#### [EXERCISE]
Only the lines from the one holding "Task: Select the" through the end of the records below are to be reproduced exactly, and pictures are to be omitted.
==== RECORDS TO PROCESS
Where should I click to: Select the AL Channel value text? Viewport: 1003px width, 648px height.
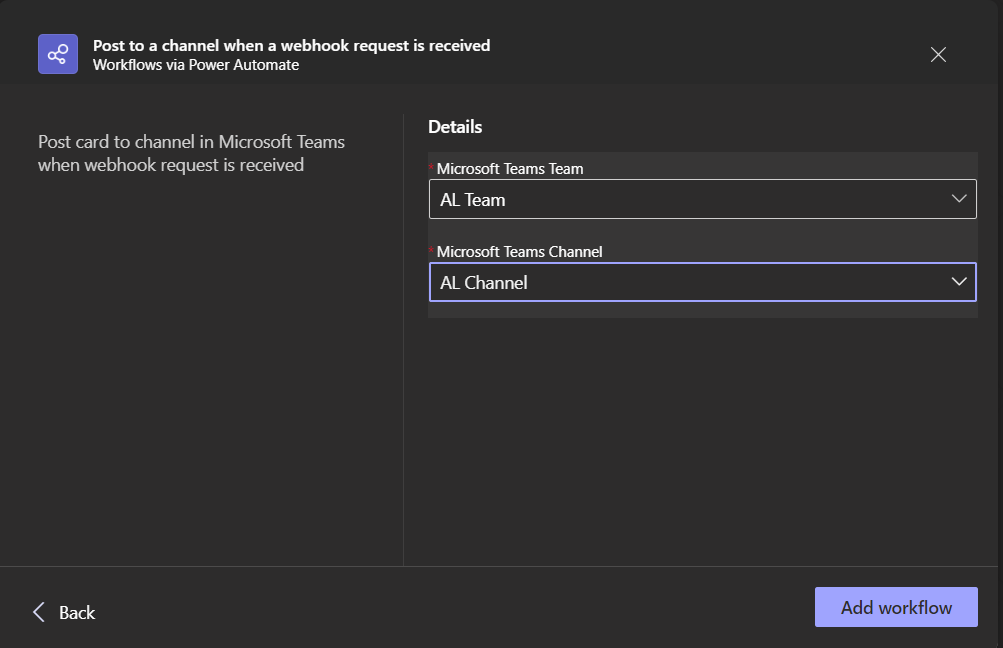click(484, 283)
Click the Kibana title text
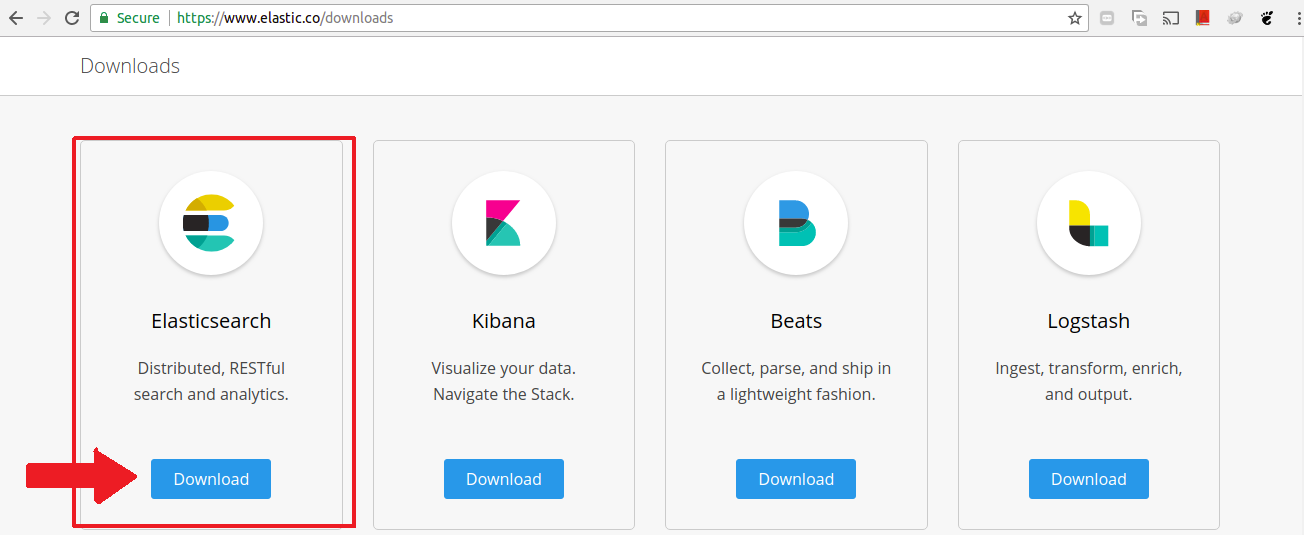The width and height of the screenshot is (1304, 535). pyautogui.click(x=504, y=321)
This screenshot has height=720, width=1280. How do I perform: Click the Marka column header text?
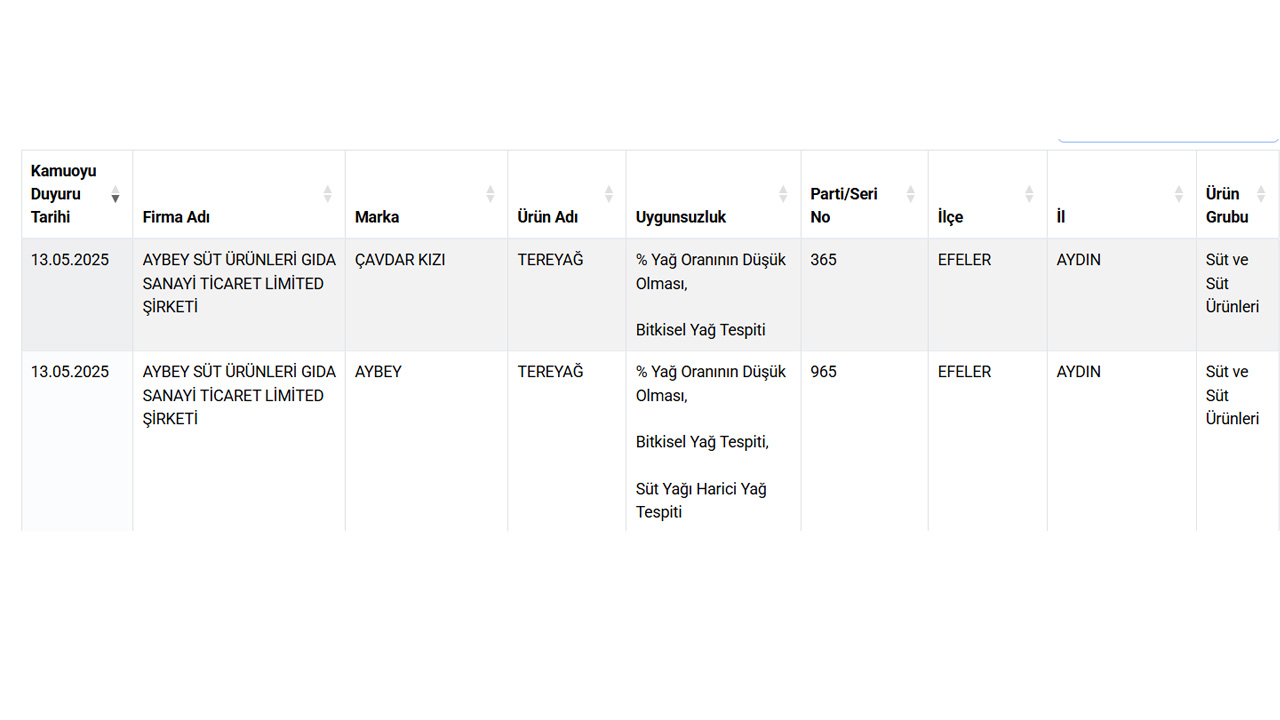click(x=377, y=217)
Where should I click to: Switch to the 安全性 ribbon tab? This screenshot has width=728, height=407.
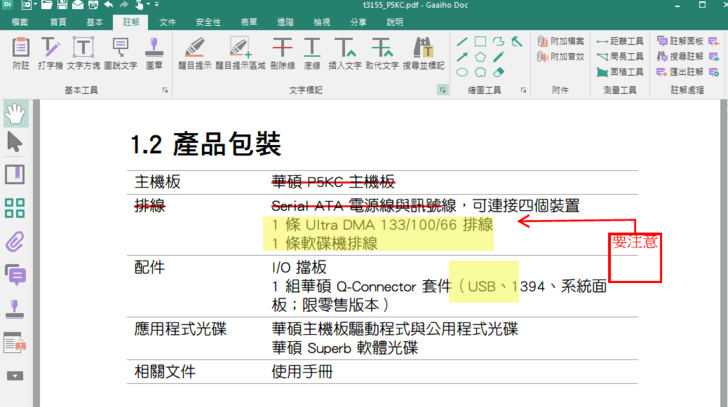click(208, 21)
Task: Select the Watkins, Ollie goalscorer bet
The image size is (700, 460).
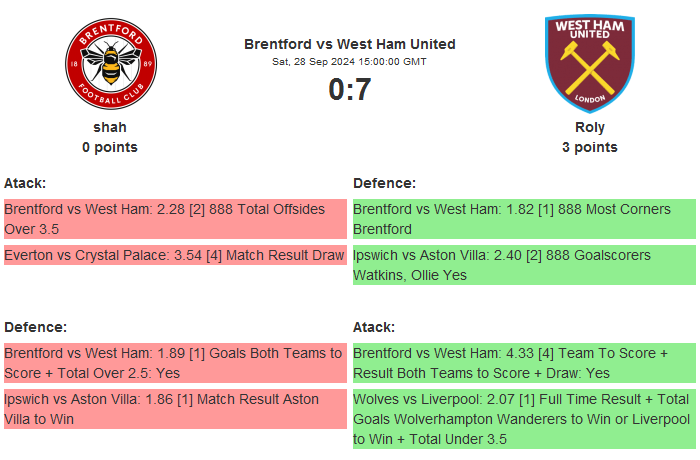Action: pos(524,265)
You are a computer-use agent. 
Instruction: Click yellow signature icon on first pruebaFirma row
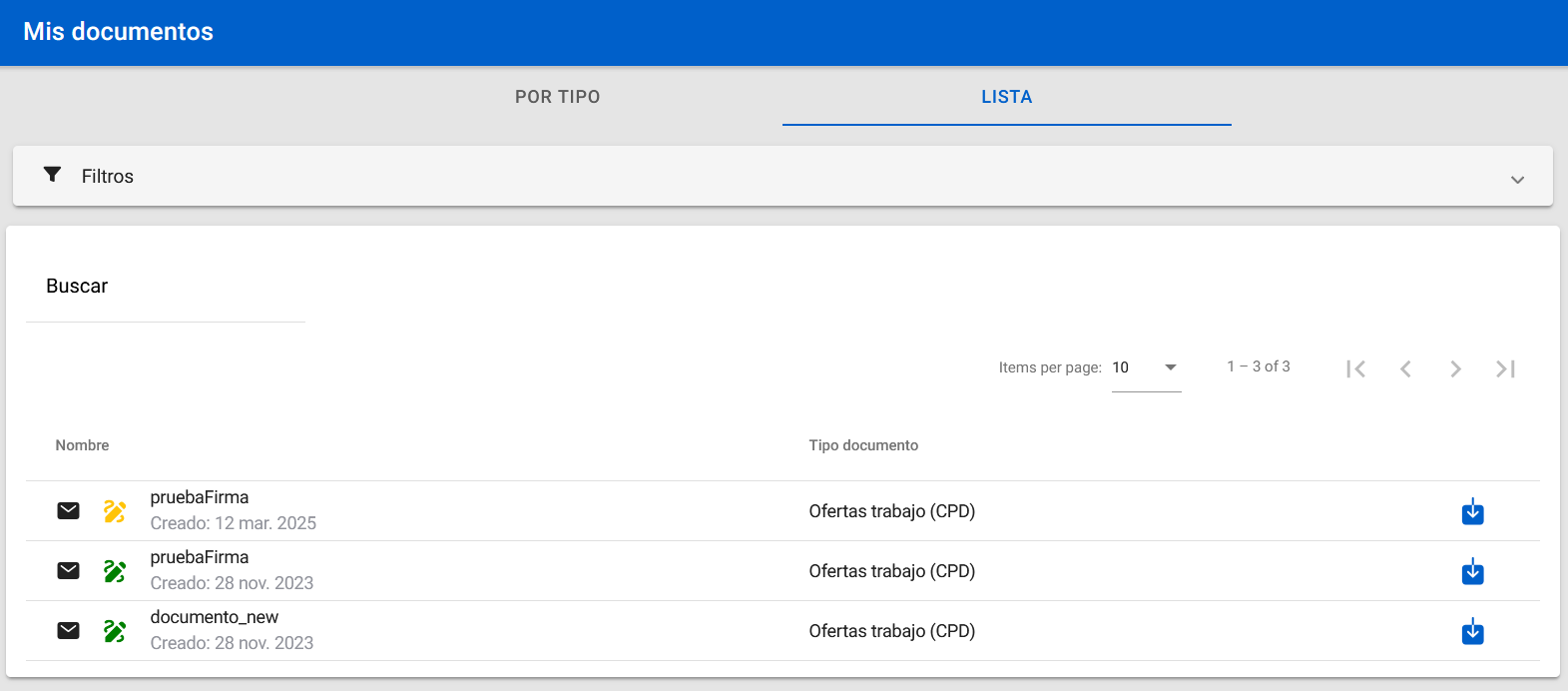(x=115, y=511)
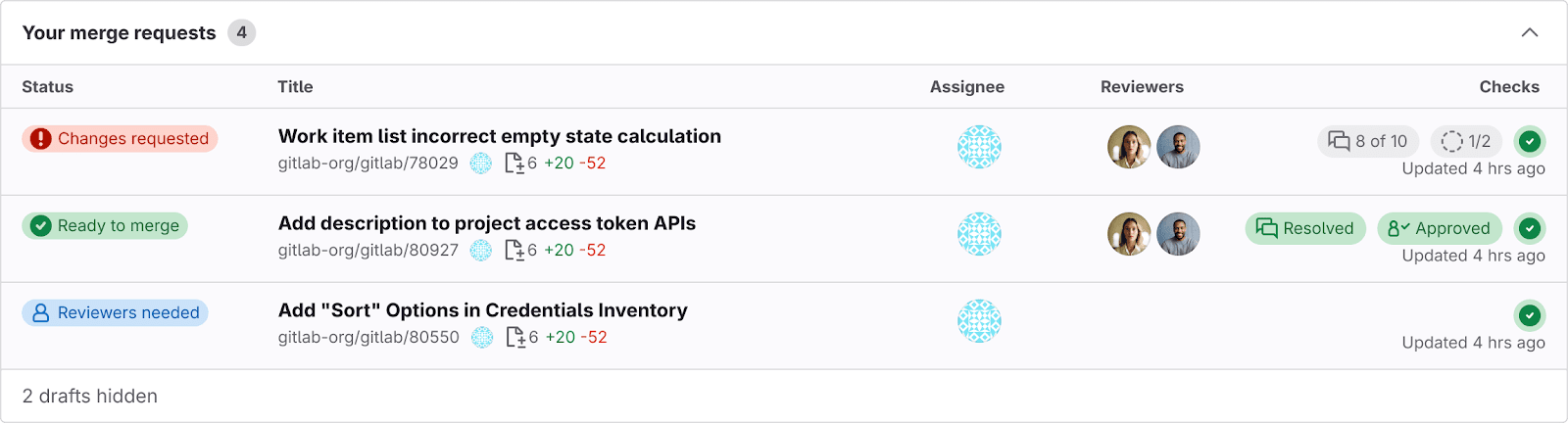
========
#### [SOLUTION TO THIS EXERCISE]
Task: Select the Watkins, Ollie goalscorer bet
The image size is (700, 460).
Action: pos(524,265)
You are a computer-use agent. 
Instruction: Click yellow signature icon on first pruebaFirma row
(x=115, y=511)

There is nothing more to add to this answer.